Iskandar Nongtji. (Foto: Dok Metrosulawesi)

Sigi, Metrosulawesi.id – Pemerintah Daerah (Pemda) Kabupaten Sigi dalam hal ini Badan Penanggulangan Bencana (BPBD) Sigi akan melakukan uji publik data bantuan stimulan bagi masyarakat yang terdampak bencana 2018 silam.

Asisten II Bidang Ekonomi dan Pembangunan, Iskandar Nongtji mengatakan, uji publik tersebut tidak lain untuk mengetahui jumlah data yang telah ada untuk di sampaikan ke masyarakat.

“Uji publik ini merupakan data yang kita punya dari rusak berat, sedang dan ringan yang nantinya akan disampaikan melalui pampflet, sehingga masyarakat dapat mengetahui ada nama yang sudah masuk, atau belum maupun yang ganda,” kata Iskandar, Ahad, 8 Maret 2020.

Uji publik ini lanjut Iskandar, akan dimulakan pada hari Rabu, 11 Maret 2020 selama satu minggu kedepan dan hal ini juga tidak lain merupakan instruksi Bupati Sigi Mohamad Irwan untuk menyelesaikan seluruh yang terkait dengan stimulan.

Dia menambahkan, data penerima stimulan secara keseluruhan sebanyak 24.219  yang telah diverifikasi oleh pusat, dan dipastikan pada Bulan Maret 2020 ini seluruh penerima stimulan akan selesai.

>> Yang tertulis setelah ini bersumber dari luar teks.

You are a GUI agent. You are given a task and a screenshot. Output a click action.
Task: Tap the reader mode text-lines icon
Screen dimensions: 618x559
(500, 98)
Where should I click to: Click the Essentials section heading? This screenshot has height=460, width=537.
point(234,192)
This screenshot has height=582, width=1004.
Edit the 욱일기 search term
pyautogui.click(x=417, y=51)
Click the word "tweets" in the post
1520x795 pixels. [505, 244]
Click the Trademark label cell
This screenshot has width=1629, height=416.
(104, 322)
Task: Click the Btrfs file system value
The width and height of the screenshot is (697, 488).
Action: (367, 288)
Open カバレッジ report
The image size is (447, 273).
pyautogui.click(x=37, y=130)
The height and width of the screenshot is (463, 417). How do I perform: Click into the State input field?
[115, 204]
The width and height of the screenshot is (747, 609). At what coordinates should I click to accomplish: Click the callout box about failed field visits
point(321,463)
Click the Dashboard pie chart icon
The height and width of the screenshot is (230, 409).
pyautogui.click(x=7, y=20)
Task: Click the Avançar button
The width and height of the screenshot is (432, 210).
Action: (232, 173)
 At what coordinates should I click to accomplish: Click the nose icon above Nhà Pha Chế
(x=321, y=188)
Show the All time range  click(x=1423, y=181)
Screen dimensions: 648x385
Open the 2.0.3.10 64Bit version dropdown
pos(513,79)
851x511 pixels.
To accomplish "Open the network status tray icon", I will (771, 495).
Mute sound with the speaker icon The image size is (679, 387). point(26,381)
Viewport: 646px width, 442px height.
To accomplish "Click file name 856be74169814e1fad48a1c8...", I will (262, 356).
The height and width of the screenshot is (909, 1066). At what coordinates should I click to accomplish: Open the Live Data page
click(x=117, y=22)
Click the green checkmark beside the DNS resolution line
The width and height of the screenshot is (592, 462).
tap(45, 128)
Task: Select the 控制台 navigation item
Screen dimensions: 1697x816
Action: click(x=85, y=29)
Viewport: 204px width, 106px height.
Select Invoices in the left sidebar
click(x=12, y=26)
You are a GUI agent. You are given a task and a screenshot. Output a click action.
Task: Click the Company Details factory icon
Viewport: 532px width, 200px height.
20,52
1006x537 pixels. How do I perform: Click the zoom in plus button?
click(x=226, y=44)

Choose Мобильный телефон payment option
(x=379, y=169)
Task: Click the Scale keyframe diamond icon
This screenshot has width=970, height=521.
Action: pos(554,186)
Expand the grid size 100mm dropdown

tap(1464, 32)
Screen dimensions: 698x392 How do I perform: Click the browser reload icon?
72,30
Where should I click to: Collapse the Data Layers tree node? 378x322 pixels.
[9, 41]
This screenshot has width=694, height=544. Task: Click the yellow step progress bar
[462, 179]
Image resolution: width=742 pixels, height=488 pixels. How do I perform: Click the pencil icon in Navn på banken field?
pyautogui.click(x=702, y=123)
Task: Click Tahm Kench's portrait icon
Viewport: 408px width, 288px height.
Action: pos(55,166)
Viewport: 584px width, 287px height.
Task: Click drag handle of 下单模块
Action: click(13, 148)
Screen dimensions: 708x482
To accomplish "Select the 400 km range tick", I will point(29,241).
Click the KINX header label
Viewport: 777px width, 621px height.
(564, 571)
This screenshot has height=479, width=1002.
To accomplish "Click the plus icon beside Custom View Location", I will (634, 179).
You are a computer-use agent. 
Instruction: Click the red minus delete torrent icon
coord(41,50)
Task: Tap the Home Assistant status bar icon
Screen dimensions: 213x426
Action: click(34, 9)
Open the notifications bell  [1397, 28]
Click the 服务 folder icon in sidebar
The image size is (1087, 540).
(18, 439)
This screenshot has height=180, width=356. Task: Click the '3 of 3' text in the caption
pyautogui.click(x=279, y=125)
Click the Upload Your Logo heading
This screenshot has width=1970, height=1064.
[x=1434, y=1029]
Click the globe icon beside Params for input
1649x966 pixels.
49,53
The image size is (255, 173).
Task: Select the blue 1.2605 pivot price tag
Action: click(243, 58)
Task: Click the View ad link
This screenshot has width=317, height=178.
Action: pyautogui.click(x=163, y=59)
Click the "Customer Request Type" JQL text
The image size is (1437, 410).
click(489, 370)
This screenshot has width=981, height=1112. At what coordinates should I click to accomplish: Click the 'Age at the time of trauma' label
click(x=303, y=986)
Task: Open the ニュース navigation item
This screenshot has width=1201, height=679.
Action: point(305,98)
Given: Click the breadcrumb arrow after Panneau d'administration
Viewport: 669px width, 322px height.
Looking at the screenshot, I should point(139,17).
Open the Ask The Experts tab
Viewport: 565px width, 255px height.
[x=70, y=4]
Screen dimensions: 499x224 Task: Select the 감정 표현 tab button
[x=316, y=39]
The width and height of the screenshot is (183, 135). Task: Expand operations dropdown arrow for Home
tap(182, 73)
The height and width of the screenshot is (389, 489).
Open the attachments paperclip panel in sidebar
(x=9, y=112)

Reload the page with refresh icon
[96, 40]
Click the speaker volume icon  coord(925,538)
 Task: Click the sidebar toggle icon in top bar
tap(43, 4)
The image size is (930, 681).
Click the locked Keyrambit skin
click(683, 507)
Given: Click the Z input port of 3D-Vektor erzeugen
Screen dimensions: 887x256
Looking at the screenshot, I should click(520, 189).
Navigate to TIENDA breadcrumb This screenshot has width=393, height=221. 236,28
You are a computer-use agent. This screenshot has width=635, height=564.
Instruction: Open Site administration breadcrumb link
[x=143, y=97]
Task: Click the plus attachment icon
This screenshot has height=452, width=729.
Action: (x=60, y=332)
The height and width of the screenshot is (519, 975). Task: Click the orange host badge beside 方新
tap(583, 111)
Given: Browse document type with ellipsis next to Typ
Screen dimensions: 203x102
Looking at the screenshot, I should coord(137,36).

“Rapat terakhir yang kita lakukan masih ada data tambahan yang masuk sebanyak 10 ribu, dan dengan data yang masuk itu juga akan dilakukan verifikasi namun kita yakin semuanya akan tuntas di bulan Maret ini,” katanya.

Lanjut Iskandar, dengan adanya uji publik tersebut maka masyarakat diberikan ruang untuk menyampaikan permasalahan. Contohnya kata dia, bila ada warga belum terdata segera menyampaikan ke pemerintah kecamatan atau desa, maupun persoalan lainnya sehingga terkait dengan stimulan ini tidak lagi menjadi persoalan.

“Jadi pemerintah daerah benar benar serius dalam hal ini, dan memberikan dana stimulan maupun Huntap pada warga yang benar benar menerima, sehingga dana stimulan yang sebesar Rp.500 miliar lebih bantuan dari pusat tuntas terbagi,” ujarnya.

Iskandar juga menekankan, dana stimulan yang ada di rekening tersebut agar warga tidak berfikir negatif akan berbunga dan diambil oleh pemerintah, akan tetapi hal itu bunganya akan kembali ke pusat.

Iskandar menekankan, dalam proses validasi data tidak ada dipungut biaya bagi masyarakat.

“Seperti foto copy KTP dan sebaginya, meskipun ada persetujuan dari masyarakat dengan pihak terkait, saya tekannkan tidak ada pungut biaya,” tandasnya.